─── EXTRACTED INFORMATION
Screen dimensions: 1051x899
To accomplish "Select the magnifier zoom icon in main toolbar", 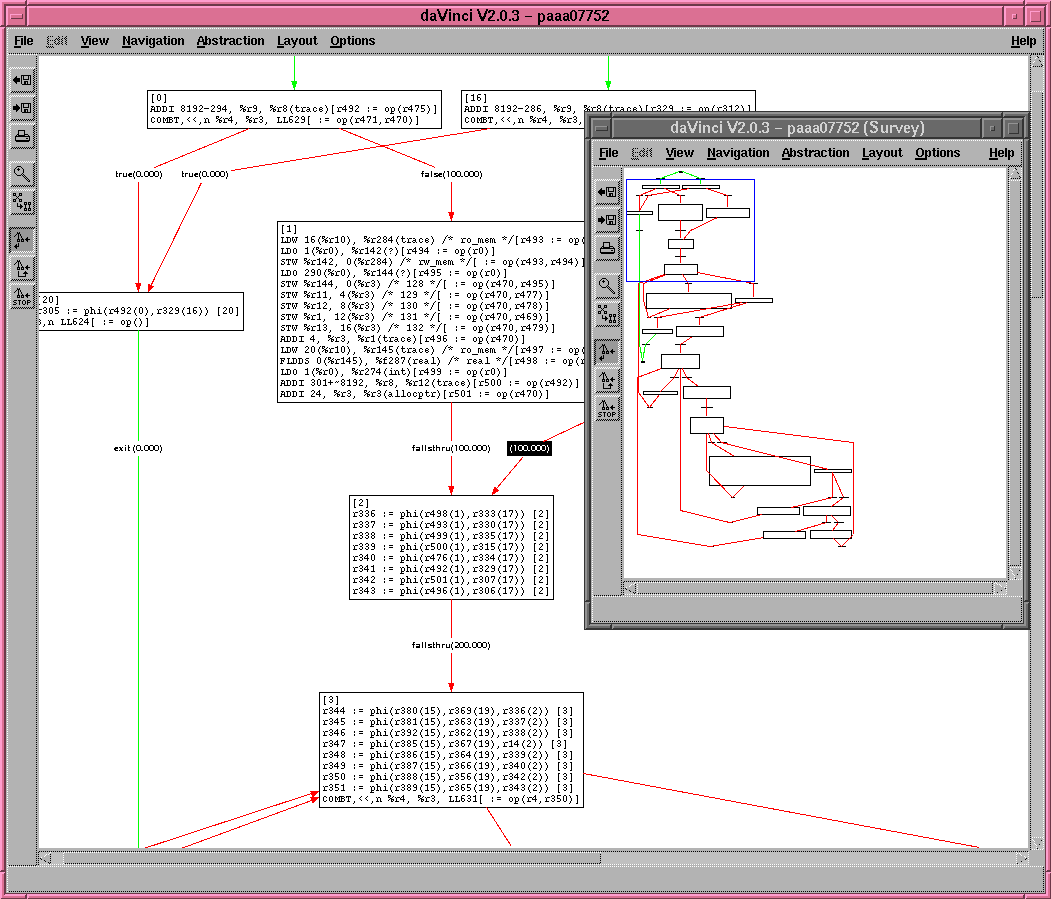I will pos(22,173).
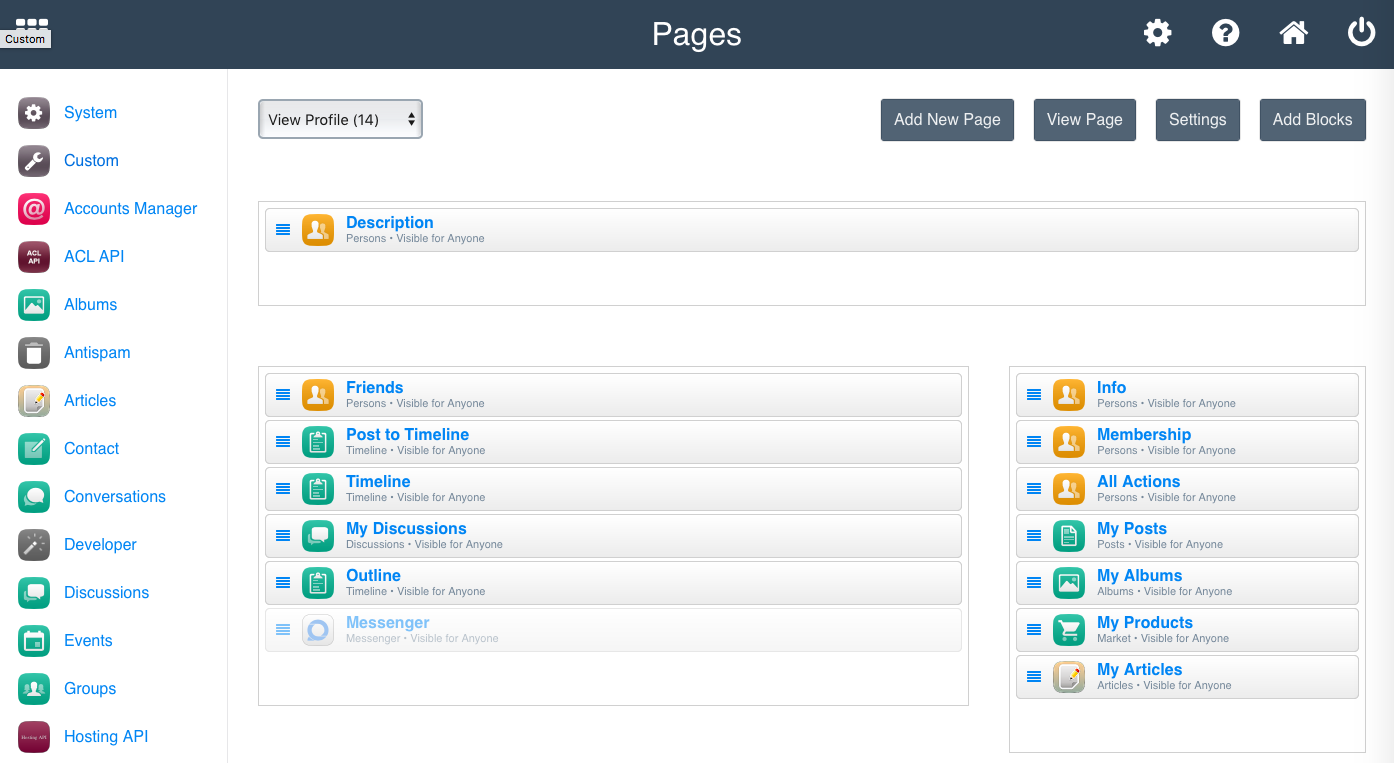The image size is (1394, 763).
Task: Open the View Profile page selector
Action: point(340,118)
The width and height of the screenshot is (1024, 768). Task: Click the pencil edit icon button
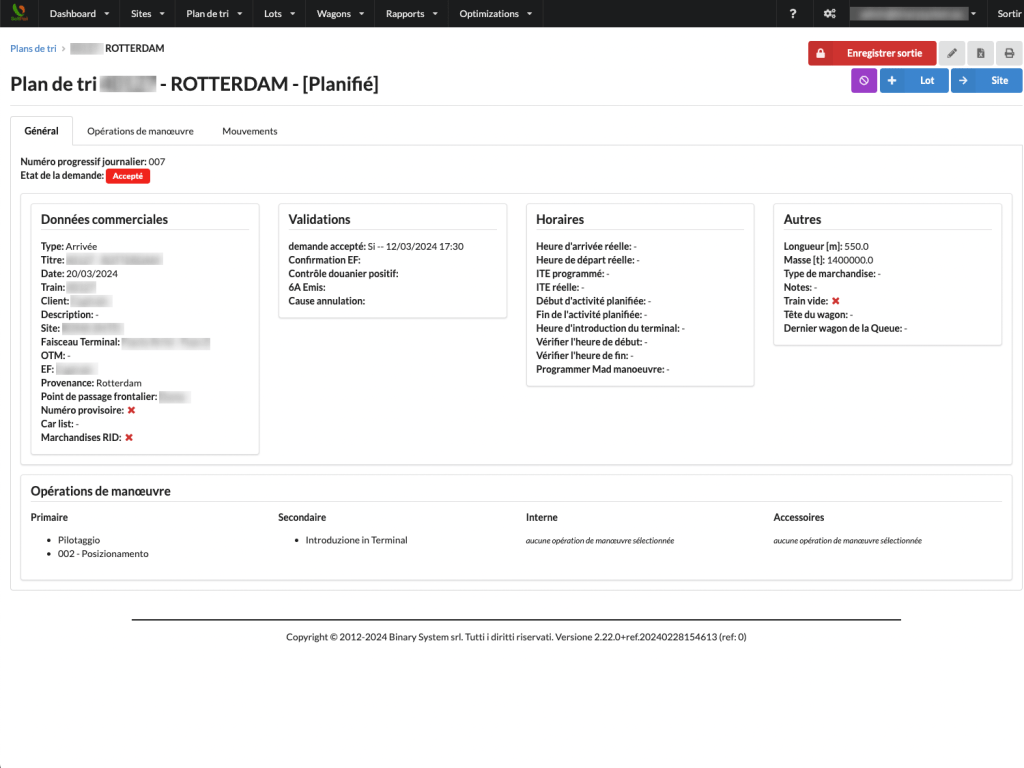pyautogui.click(x=953, y=53)
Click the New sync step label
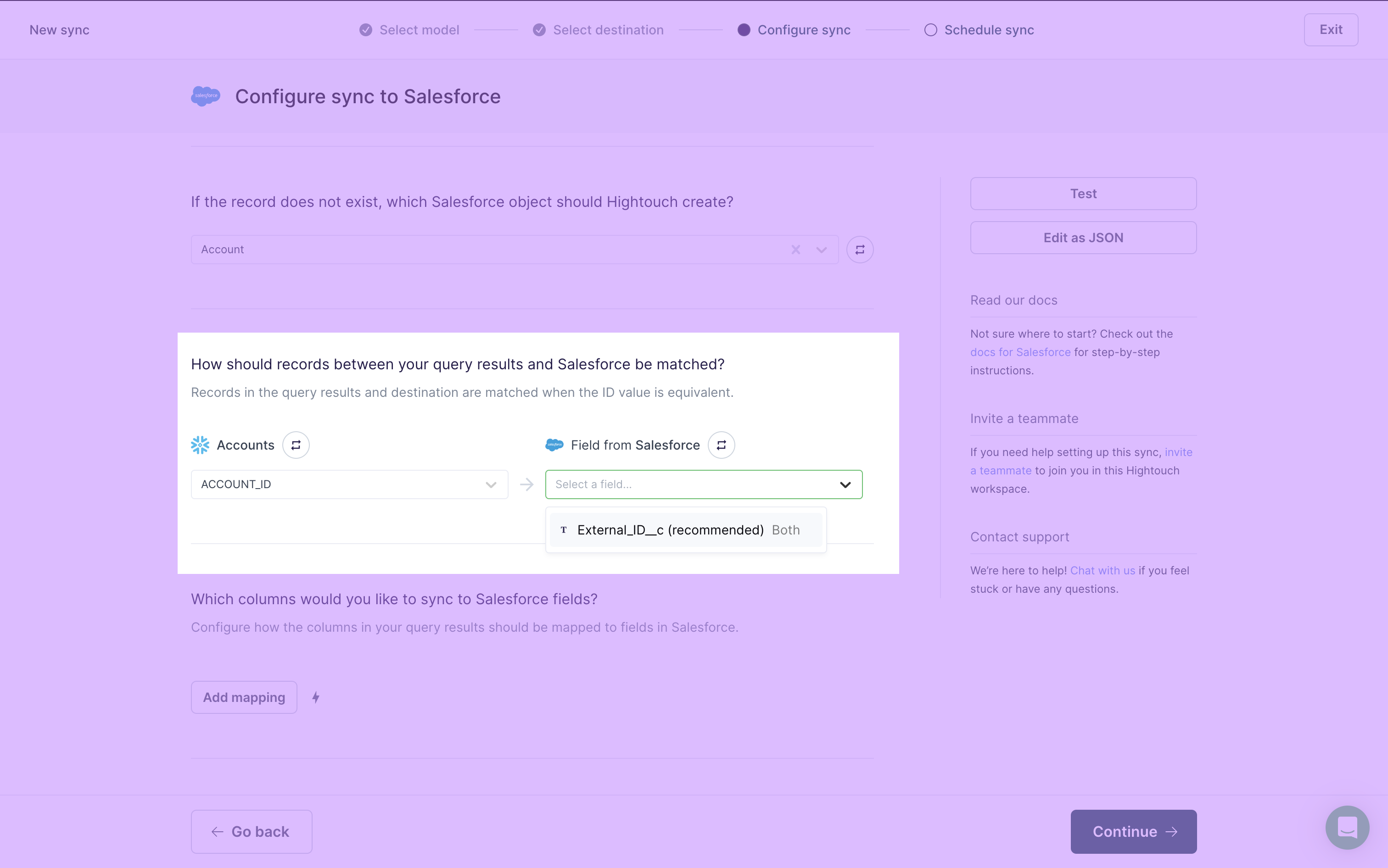The image size is (1388, 868). pyautogui.click(x=59, y=29)
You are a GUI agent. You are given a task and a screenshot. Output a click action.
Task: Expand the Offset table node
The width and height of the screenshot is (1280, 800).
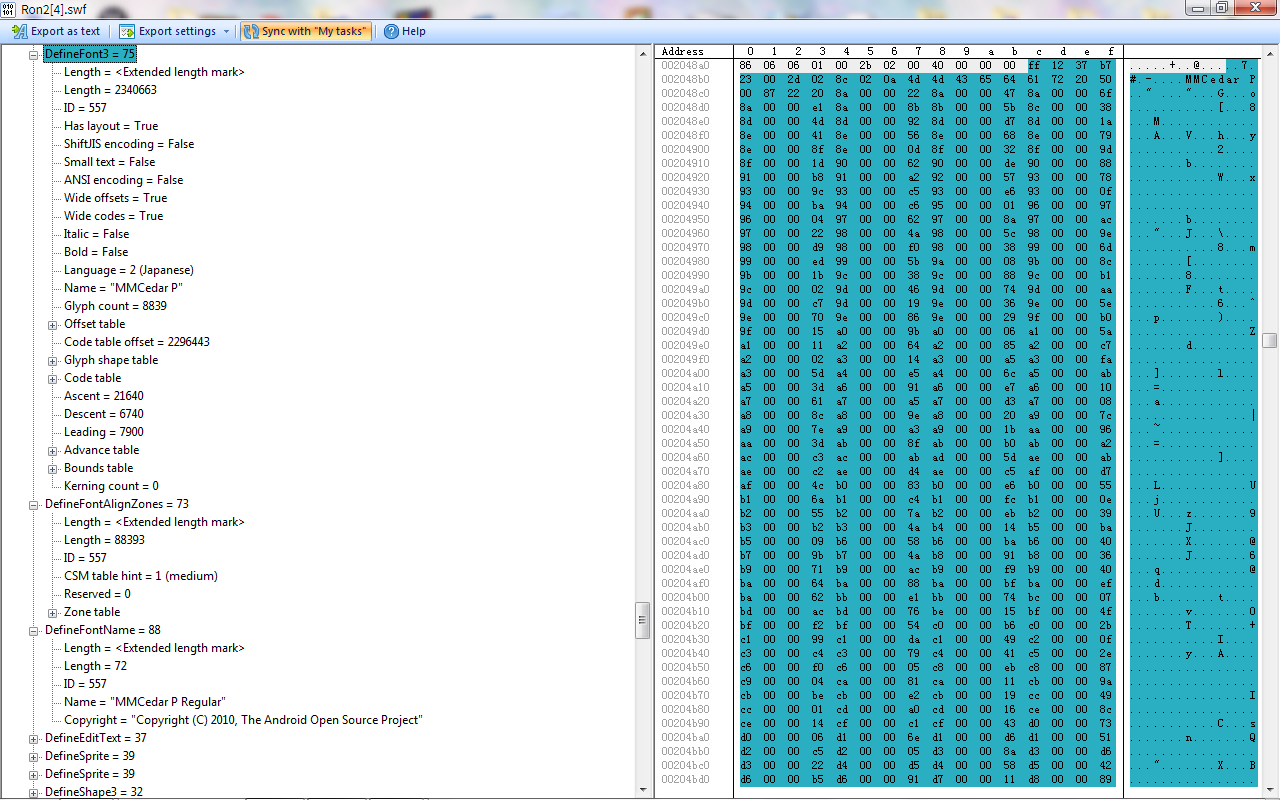(53, 324)
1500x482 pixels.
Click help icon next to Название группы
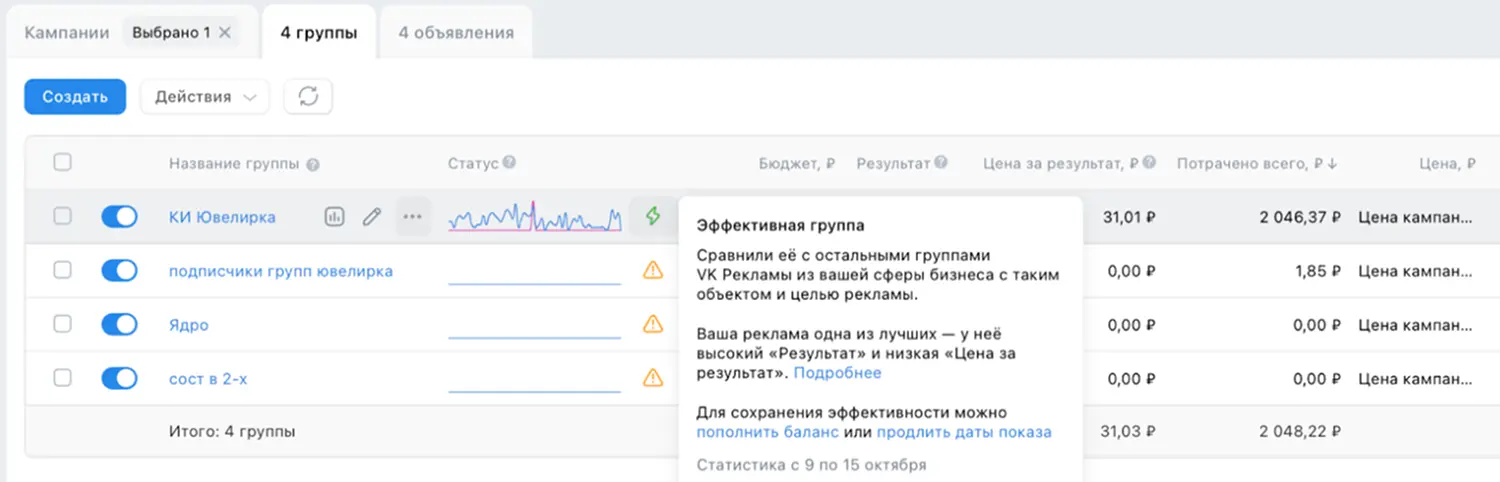(x=313, y=165)
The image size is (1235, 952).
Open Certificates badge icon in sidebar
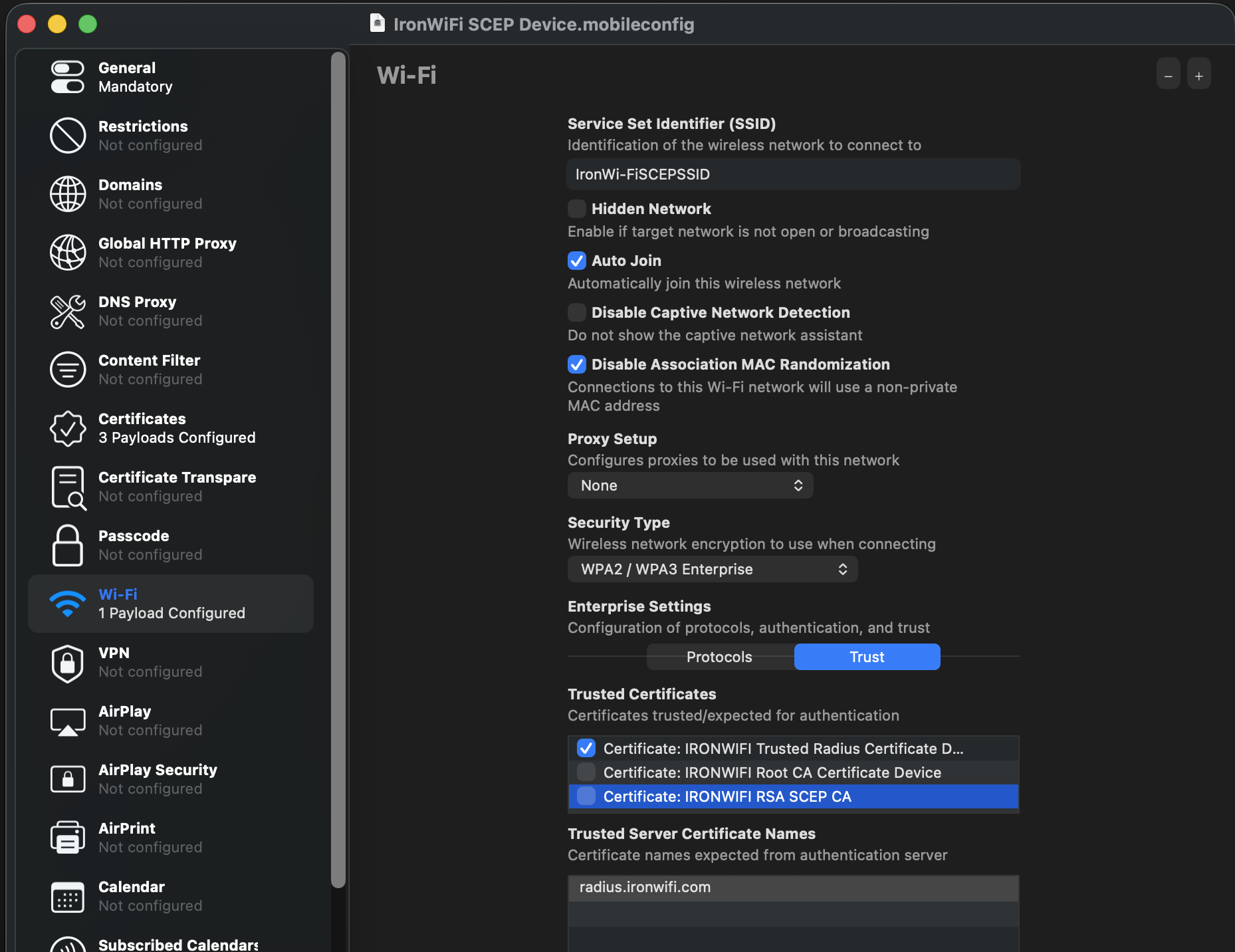68,428
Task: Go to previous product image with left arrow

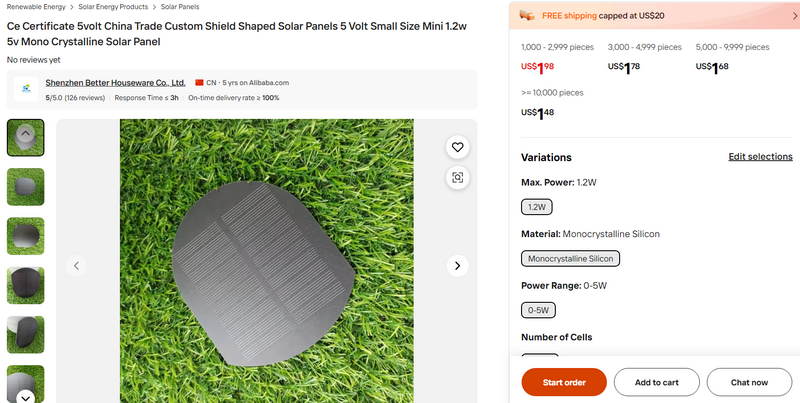Action: 76,265
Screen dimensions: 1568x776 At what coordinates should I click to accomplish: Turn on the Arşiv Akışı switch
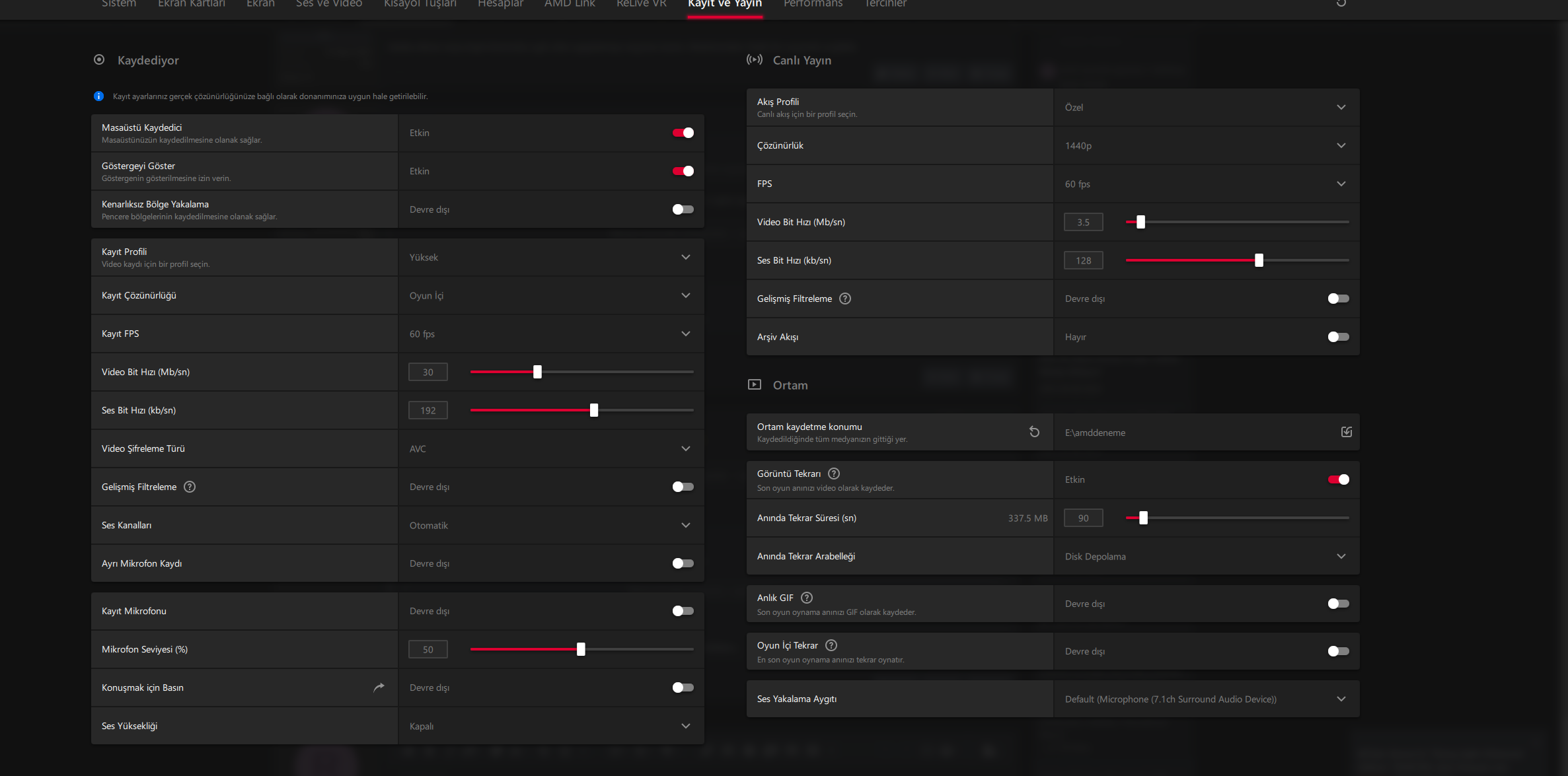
──────
• AIM
Copy back the listing word for word, from the line that contains "1500x482 pixels." through the end of the listing, and leave the pictures out of your answer.

• EXERCISE RESPONSE
1500x482 pixels.
Click help icon next to Название группы
(x=313, y=165)
The image size is (1235, 952).
Open Certificates badge icon in sidebar
68,428
Task: Go to previous product image with left arrow

Action: 76,265
Screen dimensions: 1568x776 At what coordinates should I click to accomplish: Turn on the Arşiv Akışı switch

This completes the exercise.